第一歩 ⑧


 一ヶ月、otibaという人間が私の現実から抜け落ちた。

 何故どこかに行ってしまったのかを説明する手立てを見つけてほしいと思ったし、まず自分が悪かったのかもしれないという思慮深い、けれどしょうがない考えがぐるぐると優しくカップに入った珈琲を掻き混ぜるような感覚で渦巻いていた。


 otibaと一緒に寝ていた布団だったり、彼の着ていた服だったり、まあ、元々otibaの家なんだからそりゃあどこを嗅ぎ当てようとも〝あの人〟 の匂いがするのは当たり前なのだけれど私は無我夢中で男の人の匂いを嗅ぐことを続けた。何が欠落したかも分からずに、何が私を埋め合わせるのかも分からずに、ただ前よりは煙草臭くなった部屋で一人眠り、一人吸い、一人死んだように眠っていた(それが本物の睡眠ではない事は私を酷く苛つかせる)。


 煙草臭く、薬臭くなった部屋に意識を戻す度、そんな事実に嫌気が差した。
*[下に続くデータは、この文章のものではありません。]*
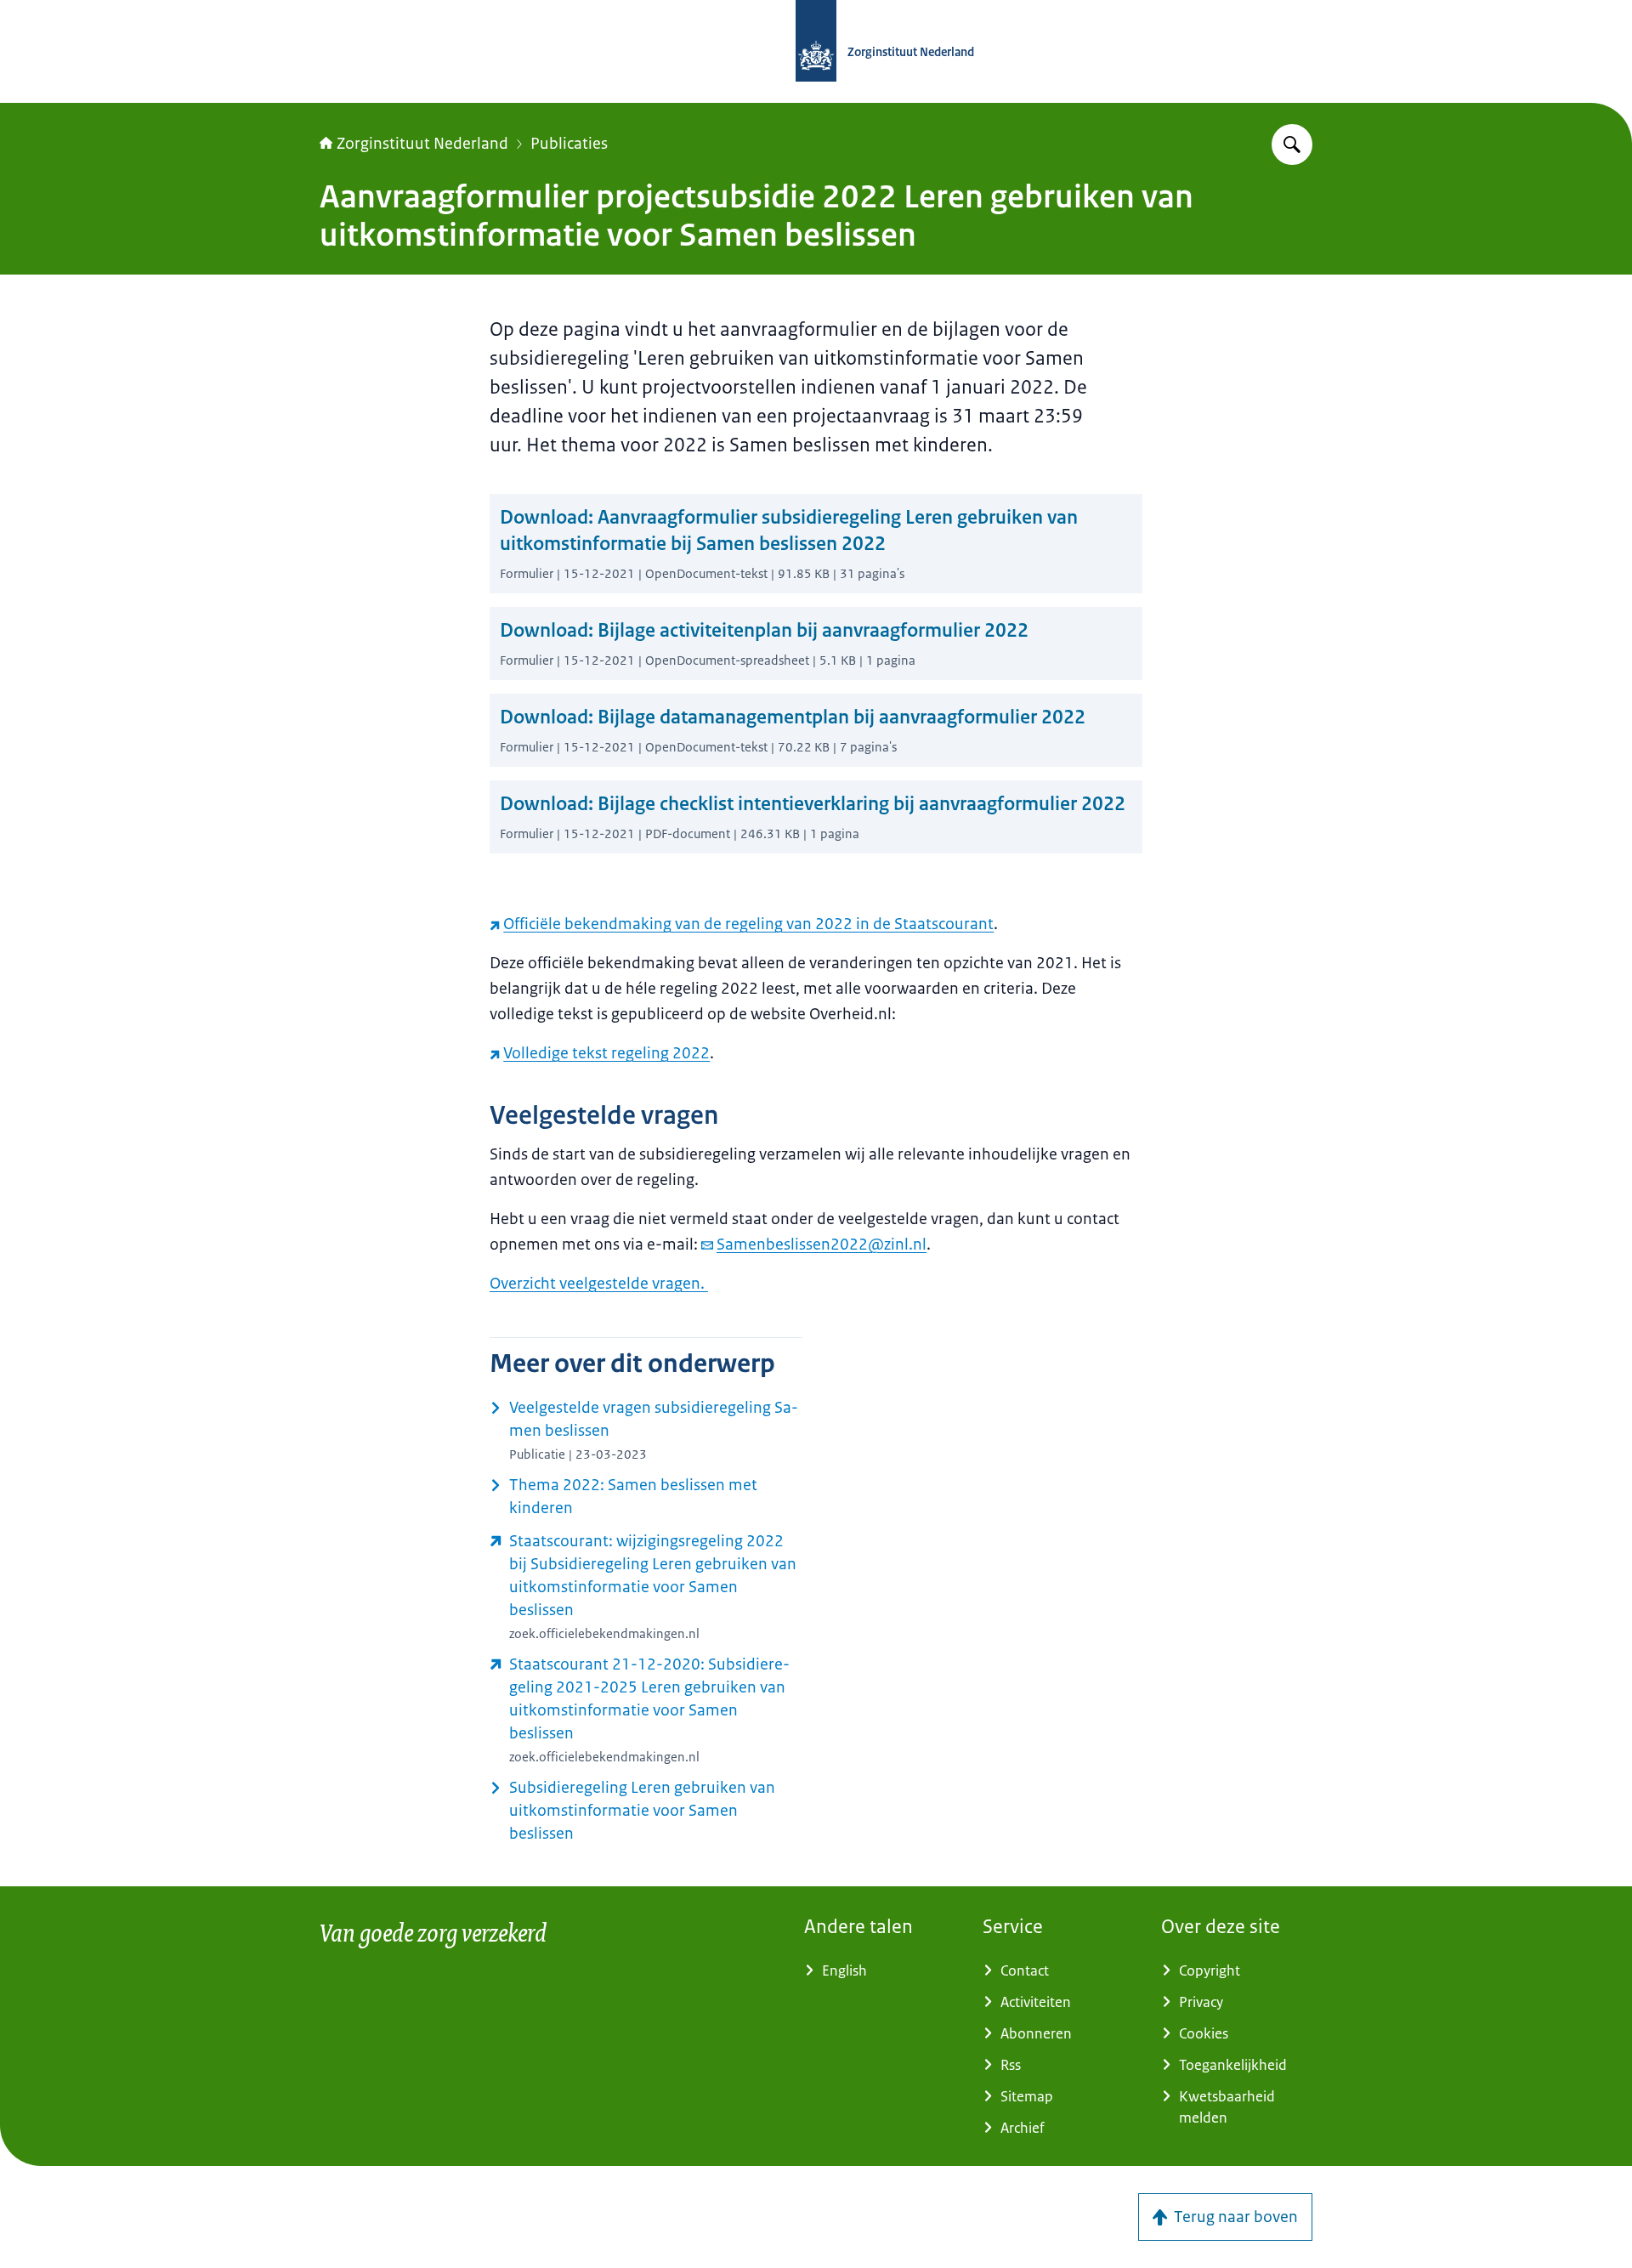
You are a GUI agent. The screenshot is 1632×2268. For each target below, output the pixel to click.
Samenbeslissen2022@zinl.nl (821, 1244)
もしかしたらotibaはそんなだらしない自分が嫌になって出て行ってしまったのではないかとも思った。otibaが家からいなくなったあの時から私の中で何かが蠢いて、何かが唸り下腹部を揺らした。陰毛を震わせ、残留しているotibaの残り香を求めながら、そして自分は鼻元にotibaのお洋服を当てながら、自慰行為をし、それは瞬間的に絶頂まで私を連れて行ってくれた。


 そんな事象がもたらした結果というのは、彼に対して〝淋しい〟という感情を抱いてしまった、という事だった。そんな感情は私を置き去りにしましたし……それをどう表現すえればいいのか検討もつかない。激しく唸るようにotibaのお洋服の中で泣き叫んだ。身体の内部から大事な芯が抜けてしまっているように感じられた。肉体を捨て去ってしまいたかった。未だにotibaとセックスをしたときの精液が私の中に残っているなら、躊躇なんてすぐさま側に投げ出してそれをまた口の中に入れてしまいたいのに。それが私の、素直な感情だった……。
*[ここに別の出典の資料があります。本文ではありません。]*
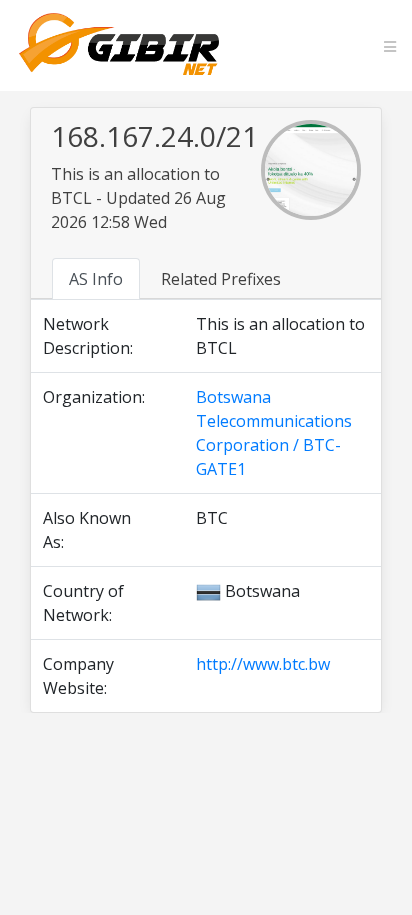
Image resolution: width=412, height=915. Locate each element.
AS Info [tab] (96, 279)
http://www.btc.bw (263, 664)
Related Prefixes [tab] (221, 279)
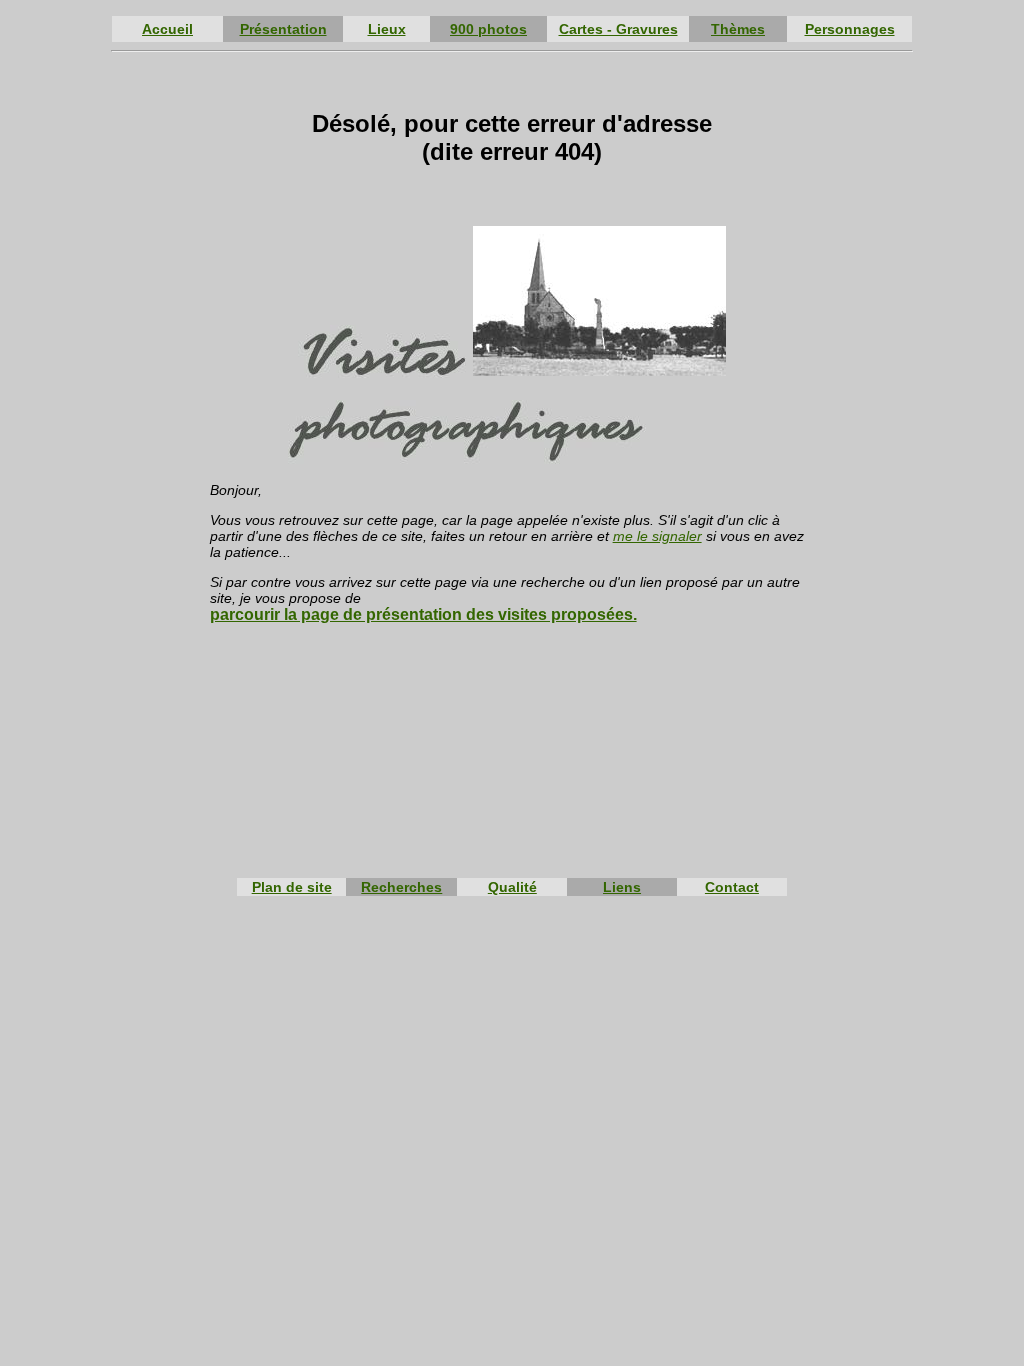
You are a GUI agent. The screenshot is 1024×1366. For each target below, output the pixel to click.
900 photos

 私とotibaとの関係性が元々どのようなものだったのかは分からないしあの人がどう思っているのかも知り得ることが出来ない事であるし、私自身もどのような関係性として紡いできた数ヶ月間だったのかを反芻し、それを他人に説明することはできない。けれど一つ言えることがある。それは〝――私たちの関係性は、既に一、男性と一、女性という側面を遙かに超えたもの〟にまで肥大化して成長してしまった、ということだった。
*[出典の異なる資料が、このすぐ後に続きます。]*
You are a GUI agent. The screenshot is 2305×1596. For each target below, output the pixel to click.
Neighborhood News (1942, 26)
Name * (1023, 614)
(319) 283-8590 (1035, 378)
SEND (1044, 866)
 小綺麗な表情をしているかのような部屋の印象は脆くも崩れ去って、otibaの色彩が前々よりかは抜け落ちて、私色に染まってしまった。薬や煙草は私の内部に存在する遙かなる欠落を埋めてはくれませんでした。


 ――愛の意味を会いたいにしてくれたotibaに会いたい、自分は素直に、そう思った。